(Stored data)
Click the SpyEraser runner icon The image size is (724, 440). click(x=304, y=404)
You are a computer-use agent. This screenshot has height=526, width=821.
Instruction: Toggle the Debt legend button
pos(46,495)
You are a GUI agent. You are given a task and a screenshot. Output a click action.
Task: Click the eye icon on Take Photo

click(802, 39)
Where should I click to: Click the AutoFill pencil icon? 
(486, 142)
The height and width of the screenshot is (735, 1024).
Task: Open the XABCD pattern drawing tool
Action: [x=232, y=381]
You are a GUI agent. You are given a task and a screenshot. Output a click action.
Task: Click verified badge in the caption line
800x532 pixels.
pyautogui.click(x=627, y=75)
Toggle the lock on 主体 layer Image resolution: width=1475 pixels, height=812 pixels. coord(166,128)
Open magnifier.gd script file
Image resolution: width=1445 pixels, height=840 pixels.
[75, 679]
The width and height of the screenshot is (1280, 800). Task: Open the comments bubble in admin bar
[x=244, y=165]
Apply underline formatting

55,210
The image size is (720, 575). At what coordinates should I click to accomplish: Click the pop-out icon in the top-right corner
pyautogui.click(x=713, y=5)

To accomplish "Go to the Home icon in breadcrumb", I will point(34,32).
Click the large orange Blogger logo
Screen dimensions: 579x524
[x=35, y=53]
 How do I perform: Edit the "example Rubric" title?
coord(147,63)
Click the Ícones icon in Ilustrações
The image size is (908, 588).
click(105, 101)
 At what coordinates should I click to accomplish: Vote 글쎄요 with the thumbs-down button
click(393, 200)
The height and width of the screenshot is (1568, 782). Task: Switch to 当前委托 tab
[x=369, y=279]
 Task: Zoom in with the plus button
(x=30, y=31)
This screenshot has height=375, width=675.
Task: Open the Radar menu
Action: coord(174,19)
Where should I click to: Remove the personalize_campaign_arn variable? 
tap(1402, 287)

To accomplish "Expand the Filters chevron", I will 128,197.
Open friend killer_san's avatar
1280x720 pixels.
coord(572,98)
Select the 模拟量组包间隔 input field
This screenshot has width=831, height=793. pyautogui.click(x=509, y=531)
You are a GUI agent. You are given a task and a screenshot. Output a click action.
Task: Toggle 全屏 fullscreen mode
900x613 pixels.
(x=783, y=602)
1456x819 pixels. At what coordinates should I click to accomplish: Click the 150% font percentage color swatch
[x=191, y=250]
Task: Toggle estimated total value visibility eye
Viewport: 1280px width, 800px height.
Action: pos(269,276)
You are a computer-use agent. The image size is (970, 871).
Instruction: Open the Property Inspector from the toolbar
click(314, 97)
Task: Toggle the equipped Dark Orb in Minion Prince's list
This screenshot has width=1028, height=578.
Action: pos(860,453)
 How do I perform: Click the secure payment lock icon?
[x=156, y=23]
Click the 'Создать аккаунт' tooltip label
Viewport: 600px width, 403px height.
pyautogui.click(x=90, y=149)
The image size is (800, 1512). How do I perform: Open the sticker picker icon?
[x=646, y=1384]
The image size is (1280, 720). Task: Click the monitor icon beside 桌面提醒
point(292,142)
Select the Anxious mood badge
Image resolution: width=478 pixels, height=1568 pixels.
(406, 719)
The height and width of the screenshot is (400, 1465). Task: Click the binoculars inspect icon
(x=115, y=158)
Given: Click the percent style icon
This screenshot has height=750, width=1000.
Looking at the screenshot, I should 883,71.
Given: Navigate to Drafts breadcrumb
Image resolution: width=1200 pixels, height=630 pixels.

• [TASK PROMPT]: Return the full data, every line of it, with nothing altered.

• [ANSWER SECTION]:
Click the SpyEraser runner icon The image size is (724, 440). click(x=304, y=404)
You are a computer-use agent. This screenshot has height=526, width=821.
Instruction: Toggle the Debt legend button
pos(46,495)
You are a GUI agent. You are given a task and a screenshot. Output a click action.
Task: Click the eye icon on Take Photo

click(802, 39)
Where should I click to: Click the AutoFill pencil icon? 
(486, 142)
The height and width of the screenshot is (735, 1024).
Task: Open the XABCD pattern drawing tool
Action: [x=232, y=381]
You are a GUI agent. You are given a task and a screenshot. Output a click action.
Task: Click verified badge in the caption line
800x532 pixels.
pyautogui.click(x=627, y=75)
Toggle the lock on 主体 layer Image resolution: width=1475 pixels, height=812 pixels. coord(166,128)
Open magnifier.gd script file
Image resolution: width=1445 pixels, height=840 pixels.
[75, 679]
The width and height of the screenshot is (1280, 800). Task: Open the comments bubble in admin bar
[x=244, y=165]
Apply underline formatting

55,210
The image size is (720, 575). At what coordinates should I click to accomplish: Click the pop-out icon in the top-right corner
pyautogui.click(x=713, y=5)

To accomplish "Go to the Home icon in breadcrumb", I will point(34,32).
Click the large orange Blogger logo
Screen dimensions: 579x524
[x=35, y=53]
 How do I perform: Edit the "example Rubric" title?
coord(147,63)
Click the Ícones icon in Ilustrações
The image size is (908, 588).
click(105, 101)
 At what coordinates should I click to accomplish: Vote 글쎄요 with the thumbs-down button
click(393, 200)
The height and width of the screenshot is (1568, 782). Task: Switch to 当前委托 tab
[x=369, y=279]
 Task: Zoom in with the plus button
(x=30, y=31)
This screenshot has height=375, width=675.
Task: Open the Radar menu
Action: coord(174,19)
Where should I click to: Remove the personalize_campaign_arn variable? 
tap(1402, 287)

To accomplish "Expand the Filters chevron", I will 128,197.
Open friend killer_san's avatar
1280x720 pixels.
coord(572,98)
Select the 模拟量组包间隔 input field
This screenshot has width=831, height=793. pyautogui.click(x=509, y=531)
You are a GUI agent. You are given a task and a screenshot. Output a click action.
Task: Toggle 全屏 fullscreen mode
900x613 pixels.
(x=783, y=602)
1456x819 pixels. At what coordinates should I click to accomplish: Click the 150% font percentage color swatch
[x=191, y=250]
Task: Toggle estimated total value visibility eye
Viewport: 1280px width, 800px height.
Action: pos(269,276)
You are a computer-use agent. The image size is (970, 871).
Instruction: Open the Property Inspector from the toolbar
click(314, 97)
Task: Toggle the equipped Dark Orb in Minion Prince's list
This screenshot has width=1028, height=578.
Action: pos(860,453)
 How do I perform: Click the secure payment lock icon?
[x=156, y=23]
Click the 'Создать аккаунт' tooltip label
Viewport: 600px width, 403px height.
pyautogui.click(x=90, y=149)
The image size is (800, 1512). How do I perform: Open the sticker picker icon?
[x=646, y=1384]
The image size is (1280, 720). Task: Click the monitor icon beside 桌面提醒
point(292,142)
Select the Anxious mood badge
Image resolution: width=478 pixels, height=1568 pixels.
(406, 719)
The height and width of the screenshot is (400, 1465). Task: Click the binoculars inspect icon
(x=115, y=158)
Given: Click the percent style icon
This screenshot has height=750, width=1000.
Looking at the screenshot, I should 883,71.
Given: Navigate to Drafts breadcrumb
Image resolution: width=1200 pixels, height=630 pixels.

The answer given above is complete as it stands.